**What the task requires**:
Return each line of the material verbatim.

**Materials provided**:
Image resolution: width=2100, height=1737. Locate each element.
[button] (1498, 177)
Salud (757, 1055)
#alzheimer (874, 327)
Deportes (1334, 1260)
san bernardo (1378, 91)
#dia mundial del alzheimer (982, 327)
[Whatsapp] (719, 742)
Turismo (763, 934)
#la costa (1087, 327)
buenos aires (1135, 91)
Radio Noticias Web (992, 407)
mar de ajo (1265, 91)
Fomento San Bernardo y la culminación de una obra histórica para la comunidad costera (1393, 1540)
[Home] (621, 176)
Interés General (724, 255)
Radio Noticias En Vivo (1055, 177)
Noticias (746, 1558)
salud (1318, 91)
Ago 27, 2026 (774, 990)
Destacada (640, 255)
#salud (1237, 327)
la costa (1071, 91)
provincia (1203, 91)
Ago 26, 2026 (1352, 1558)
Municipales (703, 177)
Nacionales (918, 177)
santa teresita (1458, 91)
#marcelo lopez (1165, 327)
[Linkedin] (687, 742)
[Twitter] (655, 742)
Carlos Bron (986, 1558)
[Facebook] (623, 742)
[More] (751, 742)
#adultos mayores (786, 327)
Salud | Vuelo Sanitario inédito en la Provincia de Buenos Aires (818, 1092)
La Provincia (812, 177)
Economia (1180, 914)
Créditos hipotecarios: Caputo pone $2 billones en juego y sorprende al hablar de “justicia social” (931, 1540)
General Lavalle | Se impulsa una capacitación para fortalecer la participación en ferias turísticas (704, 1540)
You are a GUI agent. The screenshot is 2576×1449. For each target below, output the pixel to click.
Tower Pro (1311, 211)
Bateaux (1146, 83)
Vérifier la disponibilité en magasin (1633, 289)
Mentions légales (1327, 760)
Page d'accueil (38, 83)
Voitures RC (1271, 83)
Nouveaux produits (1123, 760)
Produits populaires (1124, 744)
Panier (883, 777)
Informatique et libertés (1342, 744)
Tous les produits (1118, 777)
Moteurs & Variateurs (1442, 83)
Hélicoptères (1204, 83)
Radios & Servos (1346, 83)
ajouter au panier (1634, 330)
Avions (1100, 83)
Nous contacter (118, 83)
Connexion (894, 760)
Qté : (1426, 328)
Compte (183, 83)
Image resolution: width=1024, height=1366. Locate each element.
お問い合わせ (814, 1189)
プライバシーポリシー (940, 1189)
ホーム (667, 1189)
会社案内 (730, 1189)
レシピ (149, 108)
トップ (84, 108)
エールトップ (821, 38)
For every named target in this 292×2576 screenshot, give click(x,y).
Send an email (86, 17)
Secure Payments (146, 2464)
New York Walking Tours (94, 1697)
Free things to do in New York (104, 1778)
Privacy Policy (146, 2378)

**Problem solution**:
Image resolution: width=2100, height=1737. Locate each element.
[button] (1498, 177)
Salud (757, 1055)
#alzheimer (874, 327)
Deportes (1334, 1260)
san bernardo (1378, 91)
#dia mundial del alzheimer (982, 327)
[Whatsapp] (719, 742)
Turismo (763, 934)
#la costa (1087, 327)
buenos aires (1135, 91)
Radio Noticias Web (992, 407)
mar de ajo (1265, 91)
Fomento San Bernardo y la culminación de una obra histórica para la comunidad costera (1393, 1540)
[Home] (621, 176)
Interés General (724, 255)
Radio Noticias En Vivo (1055, 177)
Noticias (746, 1558)
salud (1318, 91)
Ago 27, 2026 (774, 990)
Destacada (640, 255)
#salud (1237, 327)
la costa (1071, 91)
provincia (1203, 91)
Ago 26, 2026 (1352, 1558)
Municipales (703, 177)
Nacionales (918, 177)
santa teresita (1458, 91)
#marcelo lopez (1165, 327)
[Linkedin] (687, 742)
[Twitter] (655, 742)
Carlos Bron (986, 1558)
[Facebook] (623, 742)
[More] (751, 742)
#adultos mayores (786, 327)
Salud | Vuelo Sanitario inédito en la Provincia de Buenos Aires (818, 1092)
La Provincia (812, 177)
Economia (1180, 914)
Créditos hipotecarios: Caputo pone $2 billones en juego y sorprende al hablar de “justicia social” (931, 1540)
General Lavalle | Se impulsa una capacitación para fortalecer la participación en ferias turísticas (704, 1540)
You are a GUI agent. The screenshot is 2576×1449. For each target below, output the pixel to click.
Tower Pro (1311, 211)
Bateaux (1146, 83)
Vérifier la disponibilité en magasin (1633, 289)
Mentions légales (1327, 760)
Page d'accueil (38, 83)
Voitures RC (1271, 83)
Nouveaux produits (1123, 760)
Produits populaires (1124, 744)
Panier (883, 777)
Informatique et libertés (1342, 744)
Tous les produits (1118, 777)
Moteurs & Variateurs (1442, 83)
Hélicoptères (1204, 83)
Radios & Servos (1346, 83)
ajouter au panier (1634, 330)
Avions (1100, 83)
Nous contacter (118, 83)
Connexion (894, 760)
Qté : (1426, 328)
Compte (183, 83)
Image resolution: width=1024, height=1366. Locate each element.
お問い合わせ (814, 1189)
プライバシーポリシー (940, 1189)
ホーム (667, 1189)
会社案内 (730, 1189)
レシピ (149, 108)
トップ (84, 108)
エールトップ (821, 38)
For every named target in this 292×2576 screenshot, give click(x,y).
Send an email (86, 17)
Secure Payments (146, 2464)
New York Walking Tours (94, 1697)
Free things to do in New York (104, 1778)
Privacy Policy (146, 2378)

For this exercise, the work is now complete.